Although administrators and board members were intimately engaged in the process, representatives of the colleges’ American Association of University Professors chapters were excluded from the process.  The decision to exclude AAUP representatives became questionable in light of the morning presentation from Valencia College, a team handpicked by the Chancellor.  Valencia’s presentation included a lengthy explanation for why it is important to engage critical and divergent voices as early as possible in any major decision making process.

The tentacles of administrative usurpation of the process were exemplified many ways Friday, as during a roundtable event in which groups of ten or so participants identified “truths,” “trends,” and “unique ideas” among the responses to the six questions asked during the one-on-one interviews.  The role of official “recorder” of responses in one group was assumed by Jo-Carol Fabianke, Vice Chancellor of Academics and e-book/EDUC 1300 champion.  Another group’s recorder, and effective filter of feedback, was Trustee Yvonne “fire the old farts” Katz.

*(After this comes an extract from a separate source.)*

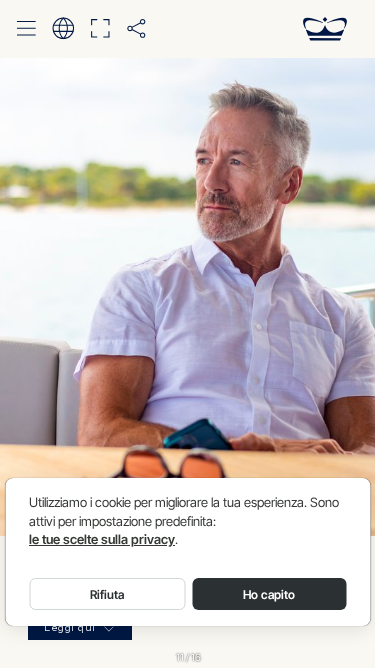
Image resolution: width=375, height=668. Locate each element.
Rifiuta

Ironically, in the group filtering the question, “What would it take for you to have trust in this decision making model?”  Vice Chancellor of Finance Diane Snyder questioned the validity of a faculty member’s report out, and shot down a proposed “unique idea” supported by at least two faculty in the group.  The idea that never made it to the floor due to Synder’s insistence was “participatory budgeting.”  Interestingly, another group filtering a totally unrelated question identified faculty involvement in budgeting as an important “trend.”

The design team tasked with planning the event is now challenged with making sense of comments which were supposed to be from primarily faculty, but which were instead from administrators, board members, and faculty who were forced to self censor their comments because of the proximity of the people who sign their paychecks.

Although the formal feedback gathered Friday is of questionable value, the real takeaway was from Valencia College, who provided the retreat participants with a narrative of their decision making development process.  This is a process that includes, among other things, an autonomous faculty council with veto power over any major decisions within the scope of faculty responsibility.  Additionally, the second of the three councils with veto power at Valencia has a faculty co-chair.

Valencia also described how the equivalent of their Super Senate president sits on their equivalent of the Alamo Colleges PVC executive council.  Furthermore, they explained how faculty are able to comment on every policy proposal that goes to the Board.  Unlike Alamo Colleges, Valencia is a singly accredited college with about a half dozen campuses.

The cross-college faculty decision-making model design team’s next task is to process the feedback from Friday and develop a prototype to present to the faculty at each college during Employee Development Day on Wednesday, October 28.

This is one EDD faculty won’t want to miss.  On this day, faculty have a chance to correct the errant course the cross-college decision making process is on and pressure their representatives on the design team to ensure that the process actually adheres to what predictably percolated up from Friday’s feedback:  The need for more trust, transparency, and true shared governance.